WHAT THE EXERCISE ASKS ▸
Images within the entries are to be omitted; the remainder must be reproduced exactly.

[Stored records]
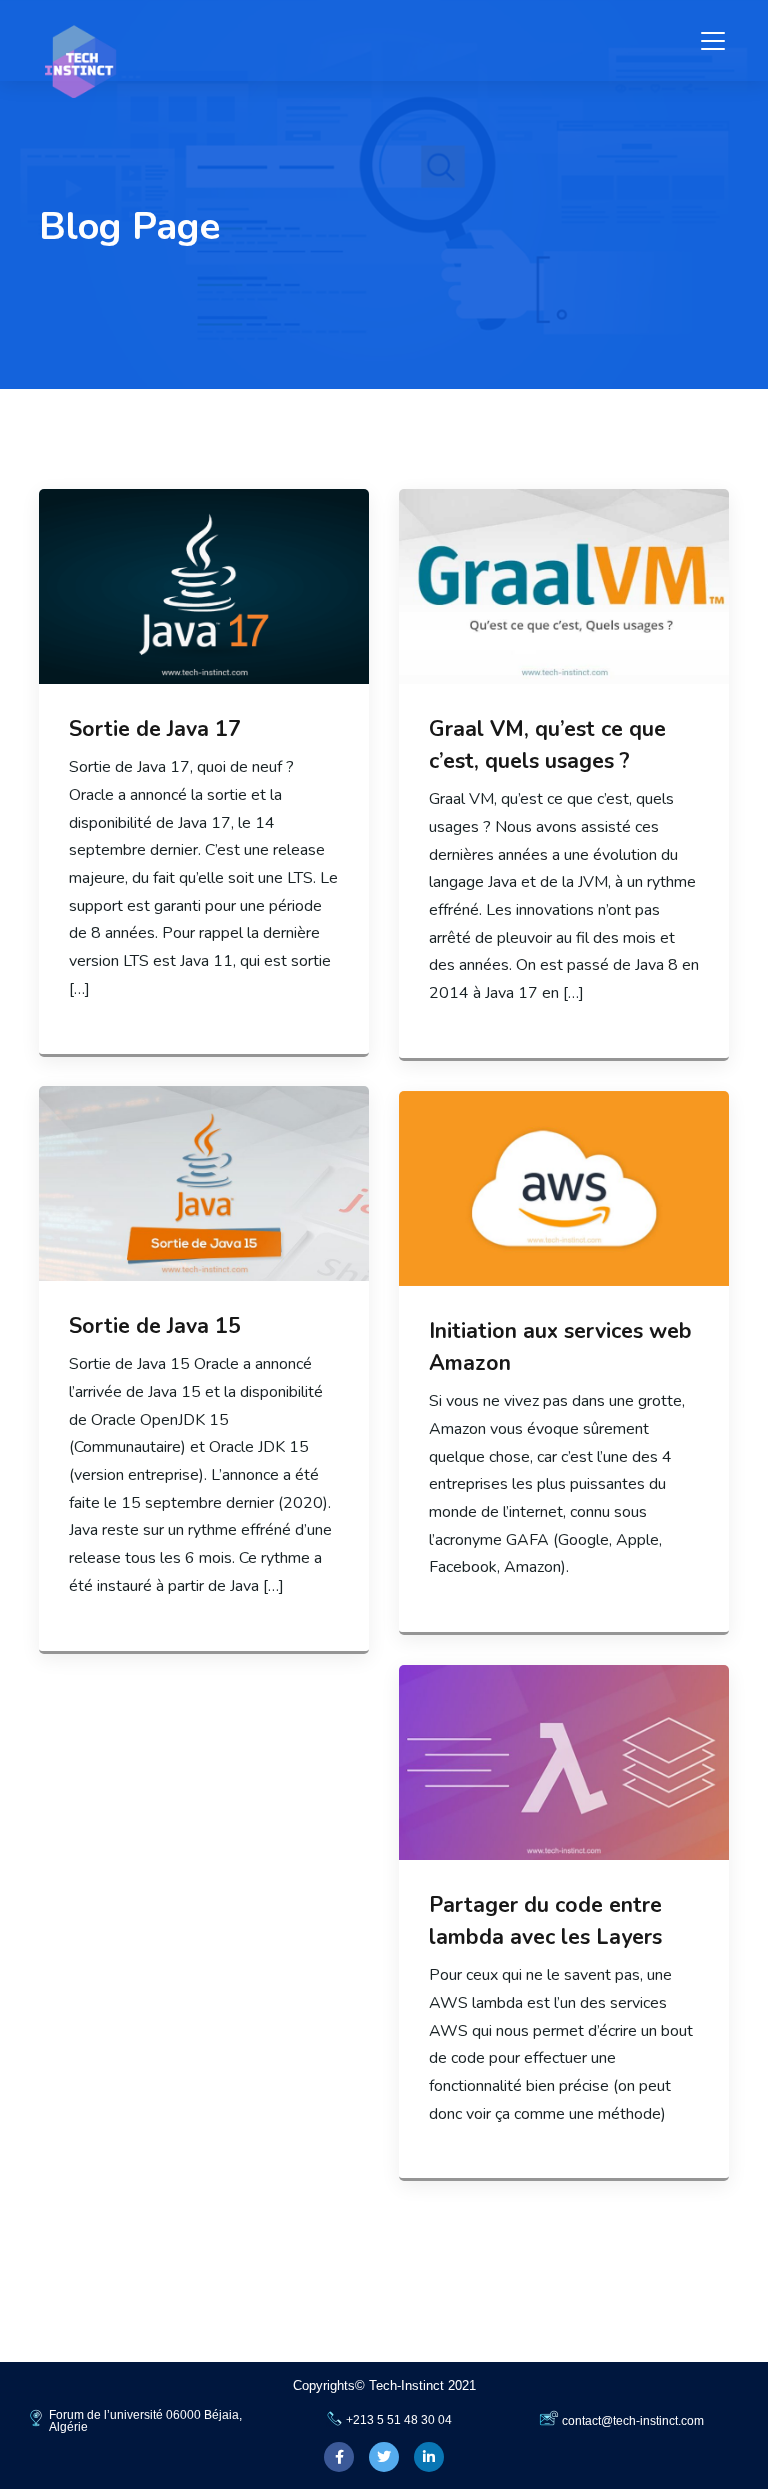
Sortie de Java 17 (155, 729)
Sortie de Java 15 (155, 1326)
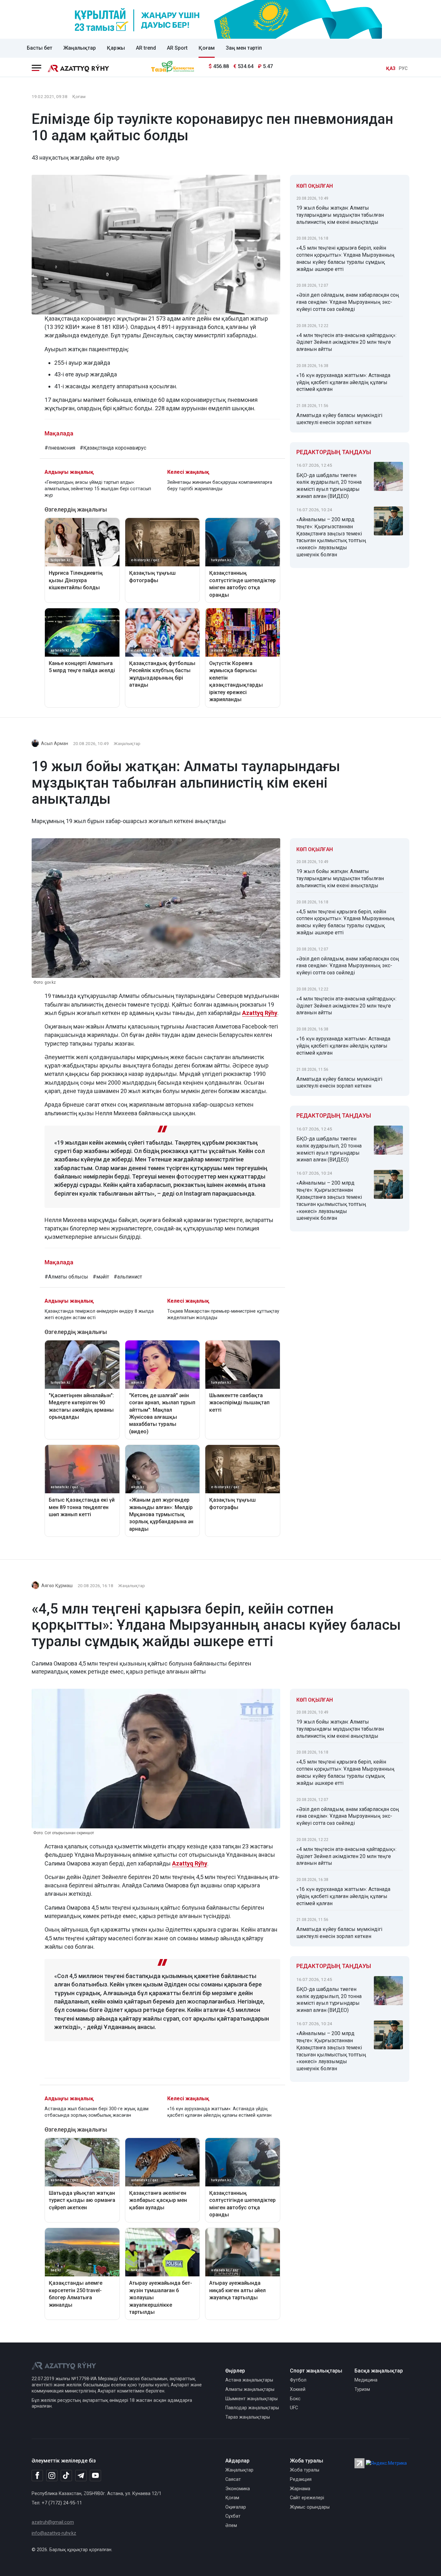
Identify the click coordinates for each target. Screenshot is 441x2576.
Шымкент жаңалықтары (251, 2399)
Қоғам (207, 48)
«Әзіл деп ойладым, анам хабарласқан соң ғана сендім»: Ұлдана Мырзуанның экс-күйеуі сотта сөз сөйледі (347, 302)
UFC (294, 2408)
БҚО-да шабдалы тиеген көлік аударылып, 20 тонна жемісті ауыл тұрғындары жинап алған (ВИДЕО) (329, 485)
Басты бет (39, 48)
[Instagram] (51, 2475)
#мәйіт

ANSWER BOX ▸
Sortie de Java 17 (155, 729)
Sortie de Java 15 (155, 1326)
Identify the click coordinates for each target. Screenshot is 441x2576.
Шымкент жаңалықтары (251, 2399)
Қоғам (207, 48)
«Әзіл деп ойладым, анам хабарласқан соң ғана сендім»: Ұлдана Мырзуанның экс-күйеуі сотта сөз сөйледі (347, 302)
UFC (294, 2408)
БҚО-да шабдалы тиеген көлік аударылып, 20 тонна жемісті ауыл тұрғындары жинап алған (ВИДЕО) (329, 485)
Басты бет (39, 48)
[Instagram] (51, 2475)
#мәйіт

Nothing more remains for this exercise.